Monday, January 07, 2013

Rest does indeed work

The Sunday before Christmas I finally got the dreaded virus that had being going around, it seems that even the flu jab won't protect you if its the wrong sort of flu!

Anyway after two weeks suffering I think I have finally accepted, possibly for only the second time in my life, that the best way to treat anything like flu is to have a complete rest. Forget trying to 'soldier on' with all those feelings of guilt because you can't actually do anything because if you can't do anything don't even try.  I went into work last Wednesday, Thursday and Friday and managed to last five hours (twice) and three hours on Friday before coming home and going to bed. Fortunately, with some careful planning, I can get through most days without having a great deal of contact without anybody else - one of the worst things about working in an office is that any virus can quickly become a circular event and by the time it has cleared up with one person another person has it.

The best part of four days indoors has led to a sort of 'stir crazy' feeling but it has also made me feel a whole lot better. One of the advantages of being at home is that I have managed to catch up on some reading (more about that later in the week) and listening to the radio. On Radio Four over the weekend was a programme about social media sites which featured a section on blogs. As I, and others, have noted recently the Interweb seems to have become a smaller (in the sense of diverse opinions), angrier place. One of the guests was Guido Fawkes (well the journalist whose pseudonym etc) who offered one of the most staggering facts I think I have heard in months, possibly years, about this form of communication. He said that 200,000 of the posts on his site last year were contributed by just 50 people - that's astonishing whichever way you spell it out, an average of 10 posts per day per person one one day alone about what is basically one subject - in its many forms.

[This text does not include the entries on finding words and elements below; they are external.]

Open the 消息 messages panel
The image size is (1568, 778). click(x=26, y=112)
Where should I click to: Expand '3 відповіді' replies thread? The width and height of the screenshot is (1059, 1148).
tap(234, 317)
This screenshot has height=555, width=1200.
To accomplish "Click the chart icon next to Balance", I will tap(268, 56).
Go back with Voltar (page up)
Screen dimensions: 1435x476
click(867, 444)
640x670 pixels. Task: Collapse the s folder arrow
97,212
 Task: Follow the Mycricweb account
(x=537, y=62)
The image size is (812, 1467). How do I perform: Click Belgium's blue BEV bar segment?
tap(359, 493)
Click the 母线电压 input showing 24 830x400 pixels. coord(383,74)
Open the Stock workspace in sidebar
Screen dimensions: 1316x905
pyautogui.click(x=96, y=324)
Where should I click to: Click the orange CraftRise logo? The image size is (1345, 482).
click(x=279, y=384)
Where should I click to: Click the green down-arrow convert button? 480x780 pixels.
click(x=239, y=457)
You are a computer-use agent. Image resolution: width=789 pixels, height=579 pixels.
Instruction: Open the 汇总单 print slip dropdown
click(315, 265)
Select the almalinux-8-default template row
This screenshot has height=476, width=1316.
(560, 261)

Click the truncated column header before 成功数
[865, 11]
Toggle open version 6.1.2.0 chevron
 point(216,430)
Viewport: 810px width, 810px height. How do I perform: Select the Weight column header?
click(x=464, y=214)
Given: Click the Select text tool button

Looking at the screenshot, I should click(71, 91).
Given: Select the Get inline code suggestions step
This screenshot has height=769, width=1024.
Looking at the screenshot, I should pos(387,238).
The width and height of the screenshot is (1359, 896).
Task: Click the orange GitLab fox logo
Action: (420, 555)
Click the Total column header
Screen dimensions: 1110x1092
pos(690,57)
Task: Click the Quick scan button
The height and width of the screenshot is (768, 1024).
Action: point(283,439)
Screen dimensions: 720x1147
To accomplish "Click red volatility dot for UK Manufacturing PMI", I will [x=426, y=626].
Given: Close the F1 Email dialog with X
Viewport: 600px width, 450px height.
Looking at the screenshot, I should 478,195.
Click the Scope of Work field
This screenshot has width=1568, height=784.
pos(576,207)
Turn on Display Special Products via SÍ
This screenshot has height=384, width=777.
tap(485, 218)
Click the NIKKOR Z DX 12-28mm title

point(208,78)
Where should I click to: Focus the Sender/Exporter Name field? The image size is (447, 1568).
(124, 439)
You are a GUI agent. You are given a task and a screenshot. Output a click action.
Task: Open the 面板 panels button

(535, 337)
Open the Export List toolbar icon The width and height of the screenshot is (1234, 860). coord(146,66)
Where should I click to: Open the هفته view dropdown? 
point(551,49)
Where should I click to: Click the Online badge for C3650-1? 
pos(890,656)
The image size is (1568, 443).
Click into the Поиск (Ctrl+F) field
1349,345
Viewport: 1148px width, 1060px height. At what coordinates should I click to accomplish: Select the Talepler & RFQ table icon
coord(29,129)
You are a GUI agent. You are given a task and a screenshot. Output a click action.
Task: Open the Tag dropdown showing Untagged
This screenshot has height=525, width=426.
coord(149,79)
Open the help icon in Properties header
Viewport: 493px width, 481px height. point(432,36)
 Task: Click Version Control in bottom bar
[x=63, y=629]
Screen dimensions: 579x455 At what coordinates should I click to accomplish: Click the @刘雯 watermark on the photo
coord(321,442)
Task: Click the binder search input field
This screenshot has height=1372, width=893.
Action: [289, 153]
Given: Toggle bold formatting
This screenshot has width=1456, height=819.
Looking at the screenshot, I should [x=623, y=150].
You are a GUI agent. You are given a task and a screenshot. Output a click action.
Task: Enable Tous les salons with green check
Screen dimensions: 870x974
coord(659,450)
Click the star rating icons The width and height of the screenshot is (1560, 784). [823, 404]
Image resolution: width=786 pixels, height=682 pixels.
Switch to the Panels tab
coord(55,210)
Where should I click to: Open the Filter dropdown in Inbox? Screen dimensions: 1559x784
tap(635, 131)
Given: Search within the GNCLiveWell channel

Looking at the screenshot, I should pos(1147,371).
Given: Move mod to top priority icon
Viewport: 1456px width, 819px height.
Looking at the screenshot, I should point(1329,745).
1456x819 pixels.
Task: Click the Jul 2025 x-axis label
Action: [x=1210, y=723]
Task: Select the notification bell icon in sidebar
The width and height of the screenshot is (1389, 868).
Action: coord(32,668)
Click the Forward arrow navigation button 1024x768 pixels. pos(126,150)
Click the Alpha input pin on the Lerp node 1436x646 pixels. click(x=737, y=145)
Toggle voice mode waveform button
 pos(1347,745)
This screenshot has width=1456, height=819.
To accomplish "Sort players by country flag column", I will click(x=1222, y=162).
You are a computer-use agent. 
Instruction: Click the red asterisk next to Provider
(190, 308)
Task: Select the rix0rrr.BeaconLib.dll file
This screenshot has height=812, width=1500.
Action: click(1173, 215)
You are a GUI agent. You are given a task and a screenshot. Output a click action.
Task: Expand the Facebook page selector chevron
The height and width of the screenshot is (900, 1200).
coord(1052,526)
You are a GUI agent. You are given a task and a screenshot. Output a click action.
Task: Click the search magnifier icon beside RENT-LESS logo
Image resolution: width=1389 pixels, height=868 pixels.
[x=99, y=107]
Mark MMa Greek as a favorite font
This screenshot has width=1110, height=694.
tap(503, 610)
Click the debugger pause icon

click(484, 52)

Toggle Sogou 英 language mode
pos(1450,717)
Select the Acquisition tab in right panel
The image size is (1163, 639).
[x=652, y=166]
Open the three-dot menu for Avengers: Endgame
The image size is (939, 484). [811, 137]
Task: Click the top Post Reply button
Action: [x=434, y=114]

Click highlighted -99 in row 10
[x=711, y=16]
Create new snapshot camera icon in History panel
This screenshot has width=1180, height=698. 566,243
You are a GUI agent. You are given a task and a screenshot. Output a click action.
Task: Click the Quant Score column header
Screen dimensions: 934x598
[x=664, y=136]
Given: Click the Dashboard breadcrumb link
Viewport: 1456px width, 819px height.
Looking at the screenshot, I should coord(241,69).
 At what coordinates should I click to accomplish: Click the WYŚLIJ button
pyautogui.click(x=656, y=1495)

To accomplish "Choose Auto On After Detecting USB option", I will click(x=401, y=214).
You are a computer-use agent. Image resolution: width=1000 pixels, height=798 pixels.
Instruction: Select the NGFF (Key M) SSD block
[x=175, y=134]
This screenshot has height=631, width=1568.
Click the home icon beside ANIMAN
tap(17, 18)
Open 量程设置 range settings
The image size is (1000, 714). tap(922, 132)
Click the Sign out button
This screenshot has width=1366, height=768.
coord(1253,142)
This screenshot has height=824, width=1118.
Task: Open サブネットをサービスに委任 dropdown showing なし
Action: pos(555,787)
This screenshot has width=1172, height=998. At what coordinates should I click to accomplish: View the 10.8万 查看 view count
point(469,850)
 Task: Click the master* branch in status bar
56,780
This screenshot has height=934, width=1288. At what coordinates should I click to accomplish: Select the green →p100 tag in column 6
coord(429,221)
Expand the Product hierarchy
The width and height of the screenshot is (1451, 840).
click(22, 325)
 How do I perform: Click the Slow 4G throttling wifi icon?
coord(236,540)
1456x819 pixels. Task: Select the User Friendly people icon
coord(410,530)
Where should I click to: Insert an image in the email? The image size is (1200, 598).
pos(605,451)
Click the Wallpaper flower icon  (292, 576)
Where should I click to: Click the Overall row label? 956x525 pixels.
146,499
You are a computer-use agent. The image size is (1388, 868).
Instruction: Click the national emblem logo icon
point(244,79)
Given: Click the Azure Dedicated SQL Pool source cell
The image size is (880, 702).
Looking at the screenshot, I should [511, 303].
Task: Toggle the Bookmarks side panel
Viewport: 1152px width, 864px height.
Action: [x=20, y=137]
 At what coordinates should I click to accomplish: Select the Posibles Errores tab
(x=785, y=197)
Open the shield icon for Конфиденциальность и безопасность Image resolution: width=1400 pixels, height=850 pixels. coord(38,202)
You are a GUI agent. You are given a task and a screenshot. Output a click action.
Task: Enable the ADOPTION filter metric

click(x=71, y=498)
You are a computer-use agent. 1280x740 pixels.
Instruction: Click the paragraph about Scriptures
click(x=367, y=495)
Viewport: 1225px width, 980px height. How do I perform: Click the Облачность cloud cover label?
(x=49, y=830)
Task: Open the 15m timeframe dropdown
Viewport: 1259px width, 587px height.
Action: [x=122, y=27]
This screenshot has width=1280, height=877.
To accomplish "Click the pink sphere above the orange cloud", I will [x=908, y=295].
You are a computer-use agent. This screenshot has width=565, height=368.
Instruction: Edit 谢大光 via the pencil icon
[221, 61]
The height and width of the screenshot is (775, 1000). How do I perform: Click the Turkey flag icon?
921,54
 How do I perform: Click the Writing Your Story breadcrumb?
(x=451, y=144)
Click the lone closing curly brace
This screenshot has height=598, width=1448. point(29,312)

I know when Gavins Station first started it happened to coincide with the quiet part of my professional year and I was posting quite a high number each day, ditto the various BBC sites, but that was on a variety of subjects. The other point that 'Guido' made, and again this is something that most of us who have been active on blogs, messageboards, comments spaces, acknowledge for years would nod in agreement with, is that a lot of humour has gone. I had to smile though because he said his site doesn't employ moderators it uses algorithmic software which recognises and rejects certain words, no doubt this is a variation on the software used in some American universities which famously rejected an essay from a student called Maryann because her name contained the word aryan. We use a similar software at work and suggesting that a certain word or phrase should be substituted by the computers suggestion does lead to some interesting results.   

5 comments:

A Northern Bloke said...

Maryann....I've not heard that one before. Scunthorpe, however... ...

Span Ows said...

Not sure that stat surprises me; as you go on to say, the message-boards/forums would have had dozens of people on more than 10 comments a day: me for one! I reckon that 'in my prime' on the R5L News board I probably easily averaged that over 2 or 3 years.

Span Ows said...

Also, nobody can beat flu, even the strongest, some may think they do by soldiering on but all they do is feel like shit for a week instead of 3 or 4 days had they stayed wrapped up and rested at home.

Paul said...

I agree Span, about the posts and the flu.

That was the old Typhoo joke wasn't it Shy.

A Northern Bloke said...

Span's right. The next door neighbour of my friend was a bloke in his mid-forties and built like a brick privvy. He contracted swine flu and died. He was one of the last people you thought would ever die of flu.